Postpartum depression (PPD) is a major public health concern affecting approximately one in five women worldwide and nearly one in five mothers in Türkiye. Despite its high prevalence, access to brief, evidence-based, and scalable psychological interventions remains limited, particularly in low- and middle-income settings. Untreated PPD increases the risk of chronic depression, impaired mother-infant bonding, and adverse emotional, behavioral, and developmental outcomes in children.
Cognitive Behavioral Therapy (CBT) is recommended as a first-line treatment for mild to moderate depression in the perinatal period; however, conventional CBT typically requires 12-15 weekly sessions, which can be difficult for new mothers due to caregiving demands, time limitations, and social isolation. Group-based interventions promote normalization and peer support but remain relatively inaccessible. Therefore, brief, structured, and scalable models are urgently needed.
A one-day CBT-based group workshop developed in Ontario, Canada has demonstrated feasibility, acceptability, and effectiveness in reducing postpartum depression.
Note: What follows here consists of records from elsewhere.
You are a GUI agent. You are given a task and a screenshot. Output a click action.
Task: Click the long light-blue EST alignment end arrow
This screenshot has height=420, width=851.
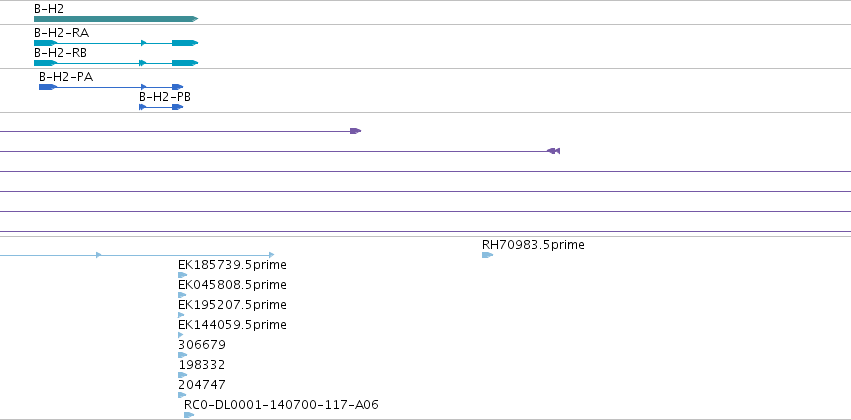(x=271, y=254)
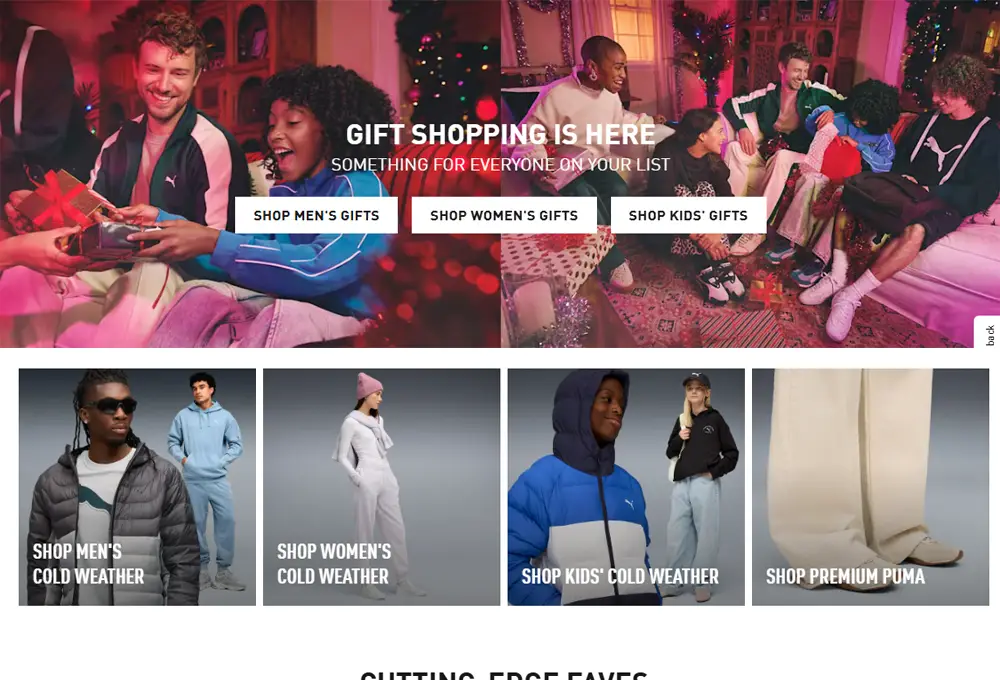The width and height of the screenshot is (1000, 680).
Task: Open the Shop Premium Puma tile
Action: 870,487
This study represents one of the first efforts to culturally adapt and evaluate this workshop for women in Türkiye. The adaptation followed Bernal's cultural adaptation framework to ensure conceptual, linguistic, and contextual relevance. All intervention materials were refined and finalized for pilot implementation following this adaptation phase.
This pilot randomized controlled trial aims to evaluate the feasibility, acceptability, and preliminary effectiveness of the culturally adapted one-day online CBT-based workshop among women with postpartum depressive symptoms in Türkiye. Sixty participants aged 18-45 years within the first postpartum year and with an Edinburgh Postnatal Depression Scale (EPDS) score ≥10 will be randomly assigned (1:1) to one of two groups: (1) a workshop group, who will receive the one-day online CBT-based workshop within the first month after enrollment; or (2) a control group, who will continue to receive usual postpartum care.
Eligible participants will be women aged 18-45 years who are within one year postpartum, have an EPDS score ≥10, are literate in Turkish, and have access to a stable internet connection. Exclusion criteria include current psychotic, bipolar, organic mental, or substance use disorders; a severe depressive episode requiring immediate clinical intervention; active suicidal ideation or intent; serious medical or neurological conditions that impair participation; or having an infant with a life-threatening congenital condition.
Assessments will be administered at baseline and at three months and will include the EPDS, Patient Health Questionnaire-9 (PHQ-9), Generalized Anxiety Disorder-7 (GAD-7), Frequency of Actions and Thoughts Scale (FATS), and the TÜRBAD Satisfaction Questionnaire (TÜRBAD-SQ). Although some Turkish validation studies suggest an EPDS cut-off of 12-13, a threshold of 10 was selected to align with international postpartum mental health research and to capture clinically relevant depressive symptoms.
Participants will be recruited through Marmara University clinical settings and community outreach channels.
Data collection and randomization will be conducted using REDCap (Research Electronic Data Capture) to ensure secure data management and methodological rigor. Findings from this pilot study will inform refinement of the intervention procedures, feasibility targets, and outcome measures, and will guide the development of a future large-scale randomized controlled trial.